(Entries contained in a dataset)
# # # #
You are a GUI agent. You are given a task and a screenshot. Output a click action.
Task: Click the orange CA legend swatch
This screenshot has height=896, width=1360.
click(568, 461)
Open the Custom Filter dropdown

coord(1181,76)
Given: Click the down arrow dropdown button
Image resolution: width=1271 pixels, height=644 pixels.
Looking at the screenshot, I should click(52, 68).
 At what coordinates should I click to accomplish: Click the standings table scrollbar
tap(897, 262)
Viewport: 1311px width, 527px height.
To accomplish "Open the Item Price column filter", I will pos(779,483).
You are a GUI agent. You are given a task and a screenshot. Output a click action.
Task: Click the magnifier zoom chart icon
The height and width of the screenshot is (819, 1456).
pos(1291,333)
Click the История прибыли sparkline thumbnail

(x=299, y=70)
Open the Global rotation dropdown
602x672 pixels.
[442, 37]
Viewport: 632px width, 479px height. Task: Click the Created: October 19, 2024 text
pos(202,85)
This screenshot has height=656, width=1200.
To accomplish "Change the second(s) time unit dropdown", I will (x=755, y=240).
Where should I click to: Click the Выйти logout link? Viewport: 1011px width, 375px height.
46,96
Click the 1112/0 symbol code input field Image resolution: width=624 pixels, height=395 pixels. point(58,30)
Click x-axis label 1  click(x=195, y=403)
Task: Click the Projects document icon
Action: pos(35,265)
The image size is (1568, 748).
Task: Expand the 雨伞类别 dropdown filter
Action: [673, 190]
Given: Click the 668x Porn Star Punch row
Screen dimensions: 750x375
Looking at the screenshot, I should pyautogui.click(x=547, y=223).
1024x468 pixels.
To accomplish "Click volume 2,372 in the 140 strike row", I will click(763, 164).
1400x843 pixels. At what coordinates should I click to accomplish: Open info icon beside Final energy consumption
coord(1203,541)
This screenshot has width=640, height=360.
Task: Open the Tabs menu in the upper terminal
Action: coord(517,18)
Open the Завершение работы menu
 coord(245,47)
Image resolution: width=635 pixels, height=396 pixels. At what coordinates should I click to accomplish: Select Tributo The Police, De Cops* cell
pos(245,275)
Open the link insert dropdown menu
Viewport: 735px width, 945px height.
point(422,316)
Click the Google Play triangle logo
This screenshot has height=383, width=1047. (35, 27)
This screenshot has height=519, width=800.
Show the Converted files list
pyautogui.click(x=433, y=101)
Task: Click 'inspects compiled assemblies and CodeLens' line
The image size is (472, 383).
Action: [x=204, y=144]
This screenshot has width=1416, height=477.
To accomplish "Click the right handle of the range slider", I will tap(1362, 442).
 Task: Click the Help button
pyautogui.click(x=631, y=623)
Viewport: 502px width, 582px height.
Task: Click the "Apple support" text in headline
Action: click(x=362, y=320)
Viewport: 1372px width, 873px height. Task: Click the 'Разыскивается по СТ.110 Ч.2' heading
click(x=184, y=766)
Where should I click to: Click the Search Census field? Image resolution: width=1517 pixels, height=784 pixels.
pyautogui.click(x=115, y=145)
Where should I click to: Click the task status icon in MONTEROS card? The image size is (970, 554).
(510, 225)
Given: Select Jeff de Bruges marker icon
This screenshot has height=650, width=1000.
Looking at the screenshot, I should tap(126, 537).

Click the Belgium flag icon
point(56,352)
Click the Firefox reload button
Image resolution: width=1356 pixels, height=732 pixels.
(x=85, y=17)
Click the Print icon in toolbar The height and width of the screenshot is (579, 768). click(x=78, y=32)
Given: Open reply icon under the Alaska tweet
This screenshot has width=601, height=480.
# # # #
WORK REQUIRED:
Please copy out every entry above word for word, from the first to the last.

ANSWER TO THE TASK:
You are a GUI agent. You are given a task and a screenshot. Output a click action.
Task: Click the orange CA legend swatch
This screenshot has height=896, width=1360.
click(568, 461)
Open the Custom Filter dropdown

coord(1181,76)
Given: Click the down arrow dropdown button
Image resolution: width=1271 pixels, height=644 pixels.
Looking at the screenshot, I should click(52, 68).
 At what coordinates should I click to accomplish: Click the standings table scrollbar
tap(897, 262)
Viewport: 1311px width, 527px height.
To accomplish "Open the Item Price column filter", I will pos(779,483).
You are a GUI agent. You are given a task and a screenshot. Output a click action.
Task: Click the magnifier zoom chart icon
The height and width of the screenshot is (819, 1456).
pos(1291,333)
Click the История прибыли sparkline thumbnail

(x=299, y=70)
Open the Global rotation dropdown
602x672 pixels.
[442, 37]
Viewport: 632px width, 479px height. Task: Click the Created: October 19, 2024 text
pos(202,85)
This screenshot has height=656, width=1200.
To accomplish "Change the second(s) time unit dropdown", I will (x=755, y=240).
Where should I click to: Click the Выйти logout link? Viewport: 1011px width, 375px height.
46,96
Click the 1112/0 symbol code input field Image resolution: width=624 pixels, height=395 pixels. point(58,30)
Click x-axis label 1  click(x=195, y=403)
Task: Click the Projects document icon
Action: pos(35,265)
The image size is (1568, 748).
Task: Expand the 雨伞类别 dropdown filter
Action: [673, 190]
Given: Click the 668x Porn Star Punch row
Screen dimensions: 750x375
Looking at the screenshot, I should pyautogui.click(x=547, y=223).
1024x468 pixels.
To accomplish "Click volume 2,372 in the 140 strike row", I will click(763, 164).
1400x843 pixels. At what coordinates should I click to accomplish: Open info icon beside Final energy consumption
coord(1203,541)
This screenshot has width=640, height=360.
Task: Open the Tabs menu in the upper terminal
Action: coord(517,18)
Open the Завершение работы menu
 coord(245,47)
Image resolution: width=635 pixels, height=396 pixels. At what coordinates should I click to accomplish: Select Tributo The Police, De Cops* cell
pos(245,275)
Open the link insert dropdown menu
Viewport: 735px width, 945px height.
point(422,316)
Click the Google Play triangle logo
This screenshot has height=383, width=1047. (35, 27)
This screenshot has height=519, width=800.
Show the Converted files list
pyautogui.click(x=433, y=101)
Task: Click 'inspects compiled assemblies and CodeLens' line
The image size is (472, 383).
Action: [x=204, y=144]
This screenshot has width=1416, height=477.
To accomplish "Click the right handle of the range slider", I will tap(1362, 442).
 Task: Click the Help button
pyautogui.click(x=631, y=623)
Viewport: 502px width, 582px height.
Task: Click the "Apple support" text in headline
Action: click(x=362, y=320)
Viewport: 1372px width, 873px height. Task: Click the 'Разыскивается по СТ.110 Ч.2' heading
click(x=184, y=766)
Where should I click to: Click the Search Census field? Image resolution: width=1517 pixels, height=784 pixels.
pyautogui.click(x=115, y=145)
Where should I click to: Click the task status icon in MONTEROS card? The image size is (970, 554).
(510, 225)
Given: Select Jeff de Bruges marker icon
This screenshot has height=650, width=1000.
Looking at the screenshot, I should tap(126, 537).

Click the Belgium flag icon
point(56,352)
Click the Firefox reload button
Image resolution: width=1356 pixels, height=732 pixels.
(x=85, y=17)
Click the Print icon in toolbar The height and width of the screenshot is (579, 768). click(x=78, y=32)
Given: Open reply icon under the Alaska tweet
This screenshot has width=601, height=480.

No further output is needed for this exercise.